3 febbraio – San Biagio

San Biagio è Vescovo e Martire, vissuto probabilmente tra il III e IV secolo era medico che divenne Vescovo di Sebaste in Armenia.

Le notizie storiche sono pochissime e riguardano solo il martirio subito.

Una leggenda narra che Biagio salvò un giovane che stava soffocando a causa di una lisca di pesce conficcatasi in gola: per questo motivo è invocato contro le malattie della gola e contro la laringite e, per estensione,  a tutto quello che è riferito alla gola, alle vie respiratorie e alla medicina in generale.

Il santo ricevette, tra l’altro la promessa divina, prima di morire, di poter guarire chiunque lo avesse invocato.
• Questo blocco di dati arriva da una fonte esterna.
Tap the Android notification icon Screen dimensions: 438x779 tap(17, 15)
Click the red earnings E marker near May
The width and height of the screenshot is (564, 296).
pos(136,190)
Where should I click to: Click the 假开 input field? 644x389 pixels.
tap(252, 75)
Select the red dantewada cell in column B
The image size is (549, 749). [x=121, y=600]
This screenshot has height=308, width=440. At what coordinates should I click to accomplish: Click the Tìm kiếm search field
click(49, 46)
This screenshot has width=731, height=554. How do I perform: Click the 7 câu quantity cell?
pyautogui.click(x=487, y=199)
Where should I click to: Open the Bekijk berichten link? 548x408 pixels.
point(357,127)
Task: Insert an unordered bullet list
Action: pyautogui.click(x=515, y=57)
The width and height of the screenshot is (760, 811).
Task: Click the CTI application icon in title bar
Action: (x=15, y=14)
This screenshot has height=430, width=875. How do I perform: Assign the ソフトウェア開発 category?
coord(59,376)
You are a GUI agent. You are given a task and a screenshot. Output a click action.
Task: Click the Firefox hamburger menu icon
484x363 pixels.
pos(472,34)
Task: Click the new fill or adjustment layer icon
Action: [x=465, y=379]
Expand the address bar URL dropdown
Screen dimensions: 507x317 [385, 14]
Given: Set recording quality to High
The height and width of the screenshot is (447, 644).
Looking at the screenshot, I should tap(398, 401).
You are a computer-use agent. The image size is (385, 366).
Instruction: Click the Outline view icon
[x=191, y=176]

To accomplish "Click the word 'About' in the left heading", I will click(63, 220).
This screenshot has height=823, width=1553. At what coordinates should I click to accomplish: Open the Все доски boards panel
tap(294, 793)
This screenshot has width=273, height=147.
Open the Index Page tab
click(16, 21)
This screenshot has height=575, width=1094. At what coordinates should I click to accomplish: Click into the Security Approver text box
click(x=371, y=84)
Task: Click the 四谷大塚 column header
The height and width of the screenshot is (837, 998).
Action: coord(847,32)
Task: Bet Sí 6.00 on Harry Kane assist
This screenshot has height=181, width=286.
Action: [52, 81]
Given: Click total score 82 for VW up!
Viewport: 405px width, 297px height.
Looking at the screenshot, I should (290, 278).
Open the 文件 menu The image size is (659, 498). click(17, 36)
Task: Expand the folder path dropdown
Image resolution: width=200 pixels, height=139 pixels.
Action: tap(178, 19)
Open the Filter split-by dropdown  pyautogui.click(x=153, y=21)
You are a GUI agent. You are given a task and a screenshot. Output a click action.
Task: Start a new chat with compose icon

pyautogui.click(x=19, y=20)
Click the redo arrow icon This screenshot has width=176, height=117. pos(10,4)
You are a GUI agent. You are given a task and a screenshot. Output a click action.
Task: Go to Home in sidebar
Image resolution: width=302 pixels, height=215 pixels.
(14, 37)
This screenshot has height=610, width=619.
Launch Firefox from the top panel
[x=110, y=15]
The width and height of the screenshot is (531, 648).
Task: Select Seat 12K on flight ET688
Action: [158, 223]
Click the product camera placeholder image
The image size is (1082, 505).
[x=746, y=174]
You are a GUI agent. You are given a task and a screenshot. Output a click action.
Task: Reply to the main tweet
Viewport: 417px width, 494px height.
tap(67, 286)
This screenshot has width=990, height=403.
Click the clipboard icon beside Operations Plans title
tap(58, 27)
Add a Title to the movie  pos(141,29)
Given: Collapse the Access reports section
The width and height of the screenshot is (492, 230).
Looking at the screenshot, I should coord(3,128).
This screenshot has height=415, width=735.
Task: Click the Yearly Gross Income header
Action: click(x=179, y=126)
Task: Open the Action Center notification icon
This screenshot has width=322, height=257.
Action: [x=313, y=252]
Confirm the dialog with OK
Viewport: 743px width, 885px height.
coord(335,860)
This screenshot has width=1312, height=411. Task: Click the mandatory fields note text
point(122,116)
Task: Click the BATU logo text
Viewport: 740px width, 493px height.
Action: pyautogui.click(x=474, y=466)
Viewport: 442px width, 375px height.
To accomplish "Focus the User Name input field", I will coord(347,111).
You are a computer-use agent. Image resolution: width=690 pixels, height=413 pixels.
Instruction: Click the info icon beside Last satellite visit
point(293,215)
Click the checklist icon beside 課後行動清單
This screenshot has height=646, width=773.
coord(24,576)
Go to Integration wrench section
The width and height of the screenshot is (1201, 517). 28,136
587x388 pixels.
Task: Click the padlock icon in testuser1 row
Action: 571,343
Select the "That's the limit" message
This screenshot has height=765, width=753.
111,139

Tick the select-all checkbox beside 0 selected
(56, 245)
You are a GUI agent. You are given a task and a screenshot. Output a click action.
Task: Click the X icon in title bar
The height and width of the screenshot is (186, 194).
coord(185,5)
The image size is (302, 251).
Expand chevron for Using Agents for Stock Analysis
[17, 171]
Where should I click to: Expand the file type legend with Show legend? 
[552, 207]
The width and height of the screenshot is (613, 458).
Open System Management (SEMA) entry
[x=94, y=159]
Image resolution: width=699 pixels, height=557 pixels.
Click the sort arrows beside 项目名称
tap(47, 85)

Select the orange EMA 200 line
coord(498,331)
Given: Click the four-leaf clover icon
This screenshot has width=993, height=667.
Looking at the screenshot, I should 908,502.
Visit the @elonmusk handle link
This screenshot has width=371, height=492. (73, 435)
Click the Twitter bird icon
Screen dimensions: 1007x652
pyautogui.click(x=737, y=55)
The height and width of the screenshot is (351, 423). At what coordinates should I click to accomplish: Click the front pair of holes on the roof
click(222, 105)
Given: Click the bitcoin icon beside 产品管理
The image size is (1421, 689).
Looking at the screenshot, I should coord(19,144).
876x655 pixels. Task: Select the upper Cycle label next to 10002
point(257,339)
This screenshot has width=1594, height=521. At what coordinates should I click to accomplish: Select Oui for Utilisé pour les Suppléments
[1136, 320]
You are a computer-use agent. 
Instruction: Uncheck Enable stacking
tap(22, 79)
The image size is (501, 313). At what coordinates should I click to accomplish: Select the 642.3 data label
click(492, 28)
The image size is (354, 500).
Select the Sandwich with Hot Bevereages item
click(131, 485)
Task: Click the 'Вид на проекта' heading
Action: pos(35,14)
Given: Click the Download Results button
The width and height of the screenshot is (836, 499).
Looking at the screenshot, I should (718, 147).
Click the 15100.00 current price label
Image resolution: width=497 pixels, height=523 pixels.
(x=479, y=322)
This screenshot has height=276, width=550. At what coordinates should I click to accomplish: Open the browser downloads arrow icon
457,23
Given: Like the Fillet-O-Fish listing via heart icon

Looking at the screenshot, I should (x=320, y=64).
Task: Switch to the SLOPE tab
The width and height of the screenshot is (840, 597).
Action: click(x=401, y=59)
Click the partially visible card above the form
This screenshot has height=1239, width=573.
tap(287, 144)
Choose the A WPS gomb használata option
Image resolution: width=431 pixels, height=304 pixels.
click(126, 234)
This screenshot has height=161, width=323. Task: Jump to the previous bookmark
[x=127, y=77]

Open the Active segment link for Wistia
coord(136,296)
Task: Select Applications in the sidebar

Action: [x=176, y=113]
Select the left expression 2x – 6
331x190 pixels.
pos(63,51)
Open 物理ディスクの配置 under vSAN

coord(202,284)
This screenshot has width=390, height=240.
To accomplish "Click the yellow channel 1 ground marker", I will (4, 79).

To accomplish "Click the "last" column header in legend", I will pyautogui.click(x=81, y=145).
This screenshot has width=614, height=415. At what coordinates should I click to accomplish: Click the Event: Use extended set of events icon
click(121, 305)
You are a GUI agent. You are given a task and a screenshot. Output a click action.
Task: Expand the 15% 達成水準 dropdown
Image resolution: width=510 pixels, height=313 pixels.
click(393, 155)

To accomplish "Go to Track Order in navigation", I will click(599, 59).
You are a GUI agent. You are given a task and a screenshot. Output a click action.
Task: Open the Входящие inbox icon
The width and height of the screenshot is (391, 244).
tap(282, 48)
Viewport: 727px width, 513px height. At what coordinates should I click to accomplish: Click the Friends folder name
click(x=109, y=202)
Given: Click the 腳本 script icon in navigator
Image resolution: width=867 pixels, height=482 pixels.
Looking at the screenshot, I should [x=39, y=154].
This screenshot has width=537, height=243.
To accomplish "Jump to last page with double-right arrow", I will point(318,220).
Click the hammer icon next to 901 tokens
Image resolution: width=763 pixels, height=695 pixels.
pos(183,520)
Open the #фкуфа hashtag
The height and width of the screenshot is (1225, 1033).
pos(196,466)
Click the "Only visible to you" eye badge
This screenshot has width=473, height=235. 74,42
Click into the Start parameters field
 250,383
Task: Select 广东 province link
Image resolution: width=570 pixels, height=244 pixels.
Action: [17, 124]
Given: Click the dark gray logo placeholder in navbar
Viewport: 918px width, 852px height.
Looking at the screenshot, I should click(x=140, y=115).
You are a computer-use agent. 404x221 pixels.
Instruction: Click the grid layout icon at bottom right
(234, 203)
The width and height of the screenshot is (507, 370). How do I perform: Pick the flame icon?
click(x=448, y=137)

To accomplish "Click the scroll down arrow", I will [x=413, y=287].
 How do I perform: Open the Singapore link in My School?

Così i laringoiatri lo hanno come protettore ed i sofferenti di angina pectoris e di difterite lo invocano per guarire-

Per il medesimo motivo è invocato contro il torcicollo, il singhiozzo, le malattie infantili; la tosse e la tosse convulsa (pertosse).

A causa, invece, del modo con il quale venne ucciso, cioè con la lacerazione delle carni per mezzo di un pettino di ferro, Biagio è patrono dei cardatori e dei fabbricanti dei materassi.

Molte città e diocesi: Dubrovnik, Calalzo di Cadore, Cassano Jonio, Fiuggi, Maratea, ed Ostumi lo hanno scelto come protettore.

In Germania, per via dell’assonanza del nome con il verbo “blase” (soffiare), Biagio è considerato patrono dei suonatori di strumenti a fiato ed è invocato contro gli uragani.

L’origine della protezione degli uccelli e degli animali in genere, risale al periodo durante il quale Biagio rimase in una grotta sul monte Argeo per sfuggire alla persecuzione di Licinio.

Si narra, infatti, che gli uccelli e gli altri animali portassero regolarmente il cibo al Santo.

Biagio è, infine, patrono dei fidanzati.

Carissimi, come vedete, la santità è luce per illuminare la vita concreta di ogni uomo. Alla sequela di Cristo la nostra vita diventa luce per il cammino dei nostri fratelli.

Lo Spirito Santo ci illumini attraverso Maria.

Vieni Santo Spirito, vieni per Maria.